Bar-Joseph Ziv, Gerber Georg, Simon Itamar, Gifford David K, Jaakkola Tommi S
Laboratory for Computer Science, Massachusetts Institute of Technology, 200 Technology Square, Cambridge, MA 02139, USA.
Proc Natl Acad Sci U S A. 2003 Sep 2;100(18):10146-51. doi: 10.1073/pnas.1732547100. Epub 2003 Aug 21.

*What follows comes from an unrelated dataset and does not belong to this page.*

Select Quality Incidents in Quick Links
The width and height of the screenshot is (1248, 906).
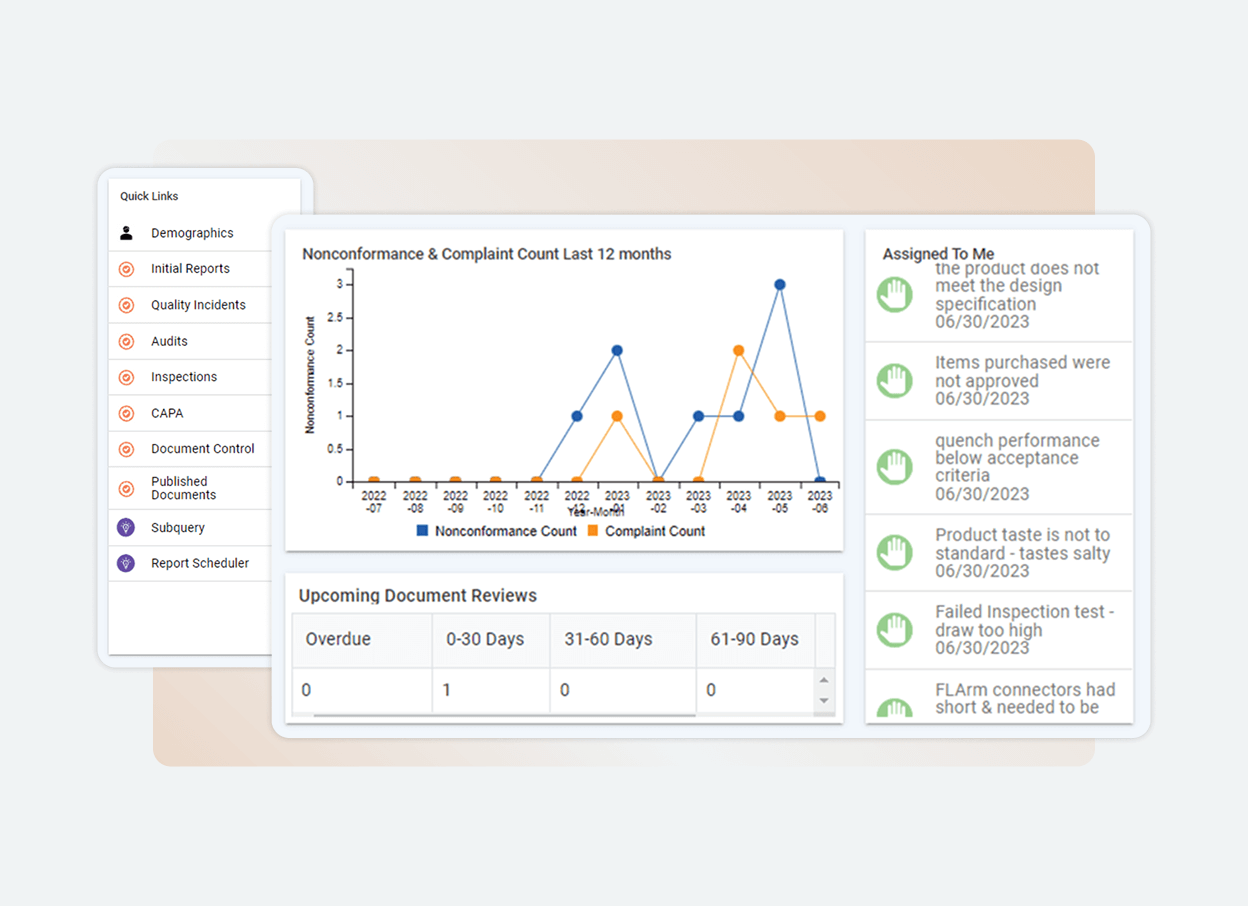coord(125,304)
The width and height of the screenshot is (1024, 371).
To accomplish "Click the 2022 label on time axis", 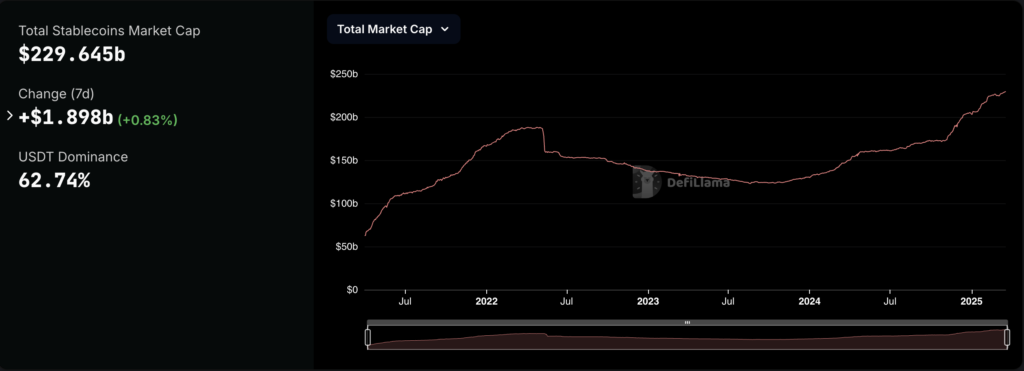I will [x=487, y=301].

We present a general algorithm to detect genes differentially expressed between two nonhomogeneous time-series data sets. As increasing amounts of high-throughput biological data become available, a major challenge in genomic and computational biology is to develop methods for comparing data from different experimental sources. Time-series whole-genome expression data are a particularly valuable source of information because they can describe an unfolding biological process such as the cell cycle or immune response. However, comparisons of time-series expression data sets are hindered by biological and experimental inconsistencies such as differences in sampling rate, variations in the timing of biological processes, and the lack of repeats. Our algorithm overcomes these difficulties by using a continuous representation for time-series data and combining a noise model for individual samples with a global difference measure. We introduce a corresponding statistical method for computing the significance of this differential expression measure. We used our algorithm to compare cell-cycle-dependent gene expression in wild-type and knockout yeast strains. Our algorithm identified a set of 56 differentially expressed genes, and these results were validated by using independent protein-DNA-binding data. Unlike previous methods, our algorithm was also able to identify 22 non-cell-cycle-regulated genes as differentially expressed. This set of genes is significantly correlated in a set of independent expression experiments, suggesting additional roles for the transcription factors Fkh1 and Fkh2 in controlling cellular activity in yeast.
我们提出了一种通用算法,用于检测两个非齐次时间序列数据集之间差异表达的基因。随着越来越多的高通量生物学数据可用,基因组学和计算生物学面临的一个主要挑战是开发比较来自不同实验来源数据的方法。时间序列全基因组表达数据是一种特别有价值的信息来源,因为它们可以描述一个正在展开的生物学过程,如细胞周期或免疫反应。然而,时间序列表达数据集的比较受到生物学和实验不一致性的阻碍,如采样率差异、生物过程时间的变化以及缺乏重复。我们的算法通过使用时间序列数据的连续表示,并将单个样本的噪声模型与全局差异度量相结合来克服这些困难。我们引入了一种相应的统计方法来计算这种差异表达度量的显著性。我们使用我们的算法比较野生型和基因敲除酵母菌株中细胞周期依赖性基因的表达。我们的算法识别出一组56个差异表达基因,并且这些结果通过使用独立的蛋白质-DNA结合数据得到了验证。与以前的方法不同,我们的算法还能够将22个非细胞周期调节基因识别为差异表达基因。这组基因在一组独立的表达实验中显著相关,表明转录因子Fkh1和Fkh2在控制酵母细胞活性方面有额外作用。